The Big Bang theory has formed the basis of our understanding of the universe's origins since Georges Lemaitre first proposed it in 1927 ~ basing it on Einstein's widely accepted theory of general relativity. Now astrophysicists Maximo Banados and Pedro Ferreira have resurrected a theory of gravity from the early 20th century and discovered that it may hold an alternative to the Big Bang.
Banados and Ferreira have reconsidered the theory of gravity proposed by Arthur Eddington, a contemporary of Einstein. Although Eddington played a significant role in developing general relativity, during the following decades he became more interested in finding a theory to unify gravity and quantum mechanics. In 1924, he proposed a new “gravitational action” as an alternative to the Einstein-Hilbert action, which could serve as an alternative starting point to general relativity.

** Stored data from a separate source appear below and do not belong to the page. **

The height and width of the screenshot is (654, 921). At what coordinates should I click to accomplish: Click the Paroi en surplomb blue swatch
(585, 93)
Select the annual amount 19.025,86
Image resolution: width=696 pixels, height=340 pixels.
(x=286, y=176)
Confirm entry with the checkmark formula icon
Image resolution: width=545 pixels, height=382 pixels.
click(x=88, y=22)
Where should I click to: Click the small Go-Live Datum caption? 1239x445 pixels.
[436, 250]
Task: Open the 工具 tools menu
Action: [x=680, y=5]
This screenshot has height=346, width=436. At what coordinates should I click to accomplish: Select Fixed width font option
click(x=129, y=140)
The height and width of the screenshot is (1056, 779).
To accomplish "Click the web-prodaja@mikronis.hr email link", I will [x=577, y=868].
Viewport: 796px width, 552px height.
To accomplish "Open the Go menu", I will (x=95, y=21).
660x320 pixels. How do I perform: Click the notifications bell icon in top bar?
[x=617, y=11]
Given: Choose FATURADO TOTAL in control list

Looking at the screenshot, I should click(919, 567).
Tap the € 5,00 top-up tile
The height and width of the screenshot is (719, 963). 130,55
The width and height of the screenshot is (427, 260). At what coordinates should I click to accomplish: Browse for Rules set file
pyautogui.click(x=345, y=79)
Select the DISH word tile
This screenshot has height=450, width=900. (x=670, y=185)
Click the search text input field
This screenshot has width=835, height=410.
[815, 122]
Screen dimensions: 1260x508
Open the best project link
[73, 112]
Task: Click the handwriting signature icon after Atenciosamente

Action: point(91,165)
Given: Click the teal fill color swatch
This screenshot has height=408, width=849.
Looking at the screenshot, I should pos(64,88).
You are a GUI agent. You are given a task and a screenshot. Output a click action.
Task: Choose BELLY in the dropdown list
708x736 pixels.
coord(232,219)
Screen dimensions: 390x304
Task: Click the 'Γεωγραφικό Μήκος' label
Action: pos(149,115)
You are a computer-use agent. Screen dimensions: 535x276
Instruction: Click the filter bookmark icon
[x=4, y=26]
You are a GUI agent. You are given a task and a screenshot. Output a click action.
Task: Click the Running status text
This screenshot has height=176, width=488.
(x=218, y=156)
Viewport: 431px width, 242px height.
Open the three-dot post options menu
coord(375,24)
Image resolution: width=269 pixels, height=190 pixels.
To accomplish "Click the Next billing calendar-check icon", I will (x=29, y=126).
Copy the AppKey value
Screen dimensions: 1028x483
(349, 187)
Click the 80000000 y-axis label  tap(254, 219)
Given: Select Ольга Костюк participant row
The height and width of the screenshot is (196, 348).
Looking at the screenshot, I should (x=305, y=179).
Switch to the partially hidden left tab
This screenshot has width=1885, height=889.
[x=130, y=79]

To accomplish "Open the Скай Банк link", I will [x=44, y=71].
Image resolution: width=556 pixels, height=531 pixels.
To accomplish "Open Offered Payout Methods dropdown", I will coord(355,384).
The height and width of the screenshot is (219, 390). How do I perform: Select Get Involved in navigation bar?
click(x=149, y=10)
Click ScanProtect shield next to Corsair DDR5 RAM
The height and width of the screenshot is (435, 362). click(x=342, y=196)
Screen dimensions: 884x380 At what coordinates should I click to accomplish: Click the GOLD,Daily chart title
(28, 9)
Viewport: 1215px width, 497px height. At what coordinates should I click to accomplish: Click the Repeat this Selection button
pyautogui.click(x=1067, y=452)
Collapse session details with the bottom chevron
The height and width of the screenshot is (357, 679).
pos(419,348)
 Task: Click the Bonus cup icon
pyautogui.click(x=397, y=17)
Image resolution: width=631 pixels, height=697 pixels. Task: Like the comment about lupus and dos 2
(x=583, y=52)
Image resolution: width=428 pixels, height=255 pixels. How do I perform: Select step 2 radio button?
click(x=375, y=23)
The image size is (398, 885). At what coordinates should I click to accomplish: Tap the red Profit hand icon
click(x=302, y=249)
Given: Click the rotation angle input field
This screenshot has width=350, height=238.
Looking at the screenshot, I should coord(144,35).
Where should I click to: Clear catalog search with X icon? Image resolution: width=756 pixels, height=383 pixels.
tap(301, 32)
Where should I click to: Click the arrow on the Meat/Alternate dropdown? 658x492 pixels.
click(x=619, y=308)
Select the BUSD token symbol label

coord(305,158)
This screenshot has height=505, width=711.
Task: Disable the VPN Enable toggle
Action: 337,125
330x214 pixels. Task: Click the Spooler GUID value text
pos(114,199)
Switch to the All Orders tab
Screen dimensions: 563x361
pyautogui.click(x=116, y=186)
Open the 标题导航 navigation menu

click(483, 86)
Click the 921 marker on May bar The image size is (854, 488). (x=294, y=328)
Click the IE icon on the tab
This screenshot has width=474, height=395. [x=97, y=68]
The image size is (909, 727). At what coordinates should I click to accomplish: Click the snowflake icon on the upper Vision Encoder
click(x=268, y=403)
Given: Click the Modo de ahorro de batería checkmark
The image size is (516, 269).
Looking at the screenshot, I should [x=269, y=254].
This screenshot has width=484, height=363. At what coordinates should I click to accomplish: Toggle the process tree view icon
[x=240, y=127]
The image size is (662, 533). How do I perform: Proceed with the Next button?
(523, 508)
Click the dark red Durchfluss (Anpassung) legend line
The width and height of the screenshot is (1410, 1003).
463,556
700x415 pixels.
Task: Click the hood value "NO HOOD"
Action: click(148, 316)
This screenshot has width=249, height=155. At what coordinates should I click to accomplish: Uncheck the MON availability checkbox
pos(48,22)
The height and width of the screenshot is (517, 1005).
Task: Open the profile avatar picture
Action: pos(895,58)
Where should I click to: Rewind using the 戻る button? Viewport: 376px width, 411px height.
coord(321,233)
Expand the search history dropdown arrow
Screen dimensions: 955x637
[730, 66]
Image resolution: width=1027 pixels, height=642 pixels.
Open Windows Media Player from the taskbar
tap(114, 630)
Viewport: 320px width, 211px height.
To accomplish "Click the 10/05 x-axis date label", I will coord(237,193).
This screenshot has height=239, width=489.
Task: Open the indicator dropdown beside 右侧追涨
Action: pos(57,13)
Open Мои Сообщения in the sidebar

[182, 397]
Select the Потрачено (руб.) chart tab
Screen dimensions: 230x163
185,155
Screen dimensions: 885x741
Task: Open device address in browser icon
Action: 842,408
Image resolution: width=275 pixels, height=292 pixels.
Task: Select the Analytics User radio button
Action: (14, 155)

According to Banados and Ferreira, Eddington’s theory could lead to an entirely new view of the Universe that doesn't include a Big Bang, according to PhysOrg.com. The theory predicts that, depending on the Universe’s initial density, it may have loitered for a long time at a relatively small size before growing large enough to be controlled by standard cosmological evolution. Another possibility, depending on the initial conditions, is that the Universe could have undergone a bounce, resulting from the collapse of a previous Universe.
“Taking as a starting point what is a very old idea, we have ended up with a theory that has this very interesting property of not having singularities,” Ferreira, a professor of astrophysics at the University of Oxford, told PhysOrg.com. “It was unexpected and definitely not what we were looking for.”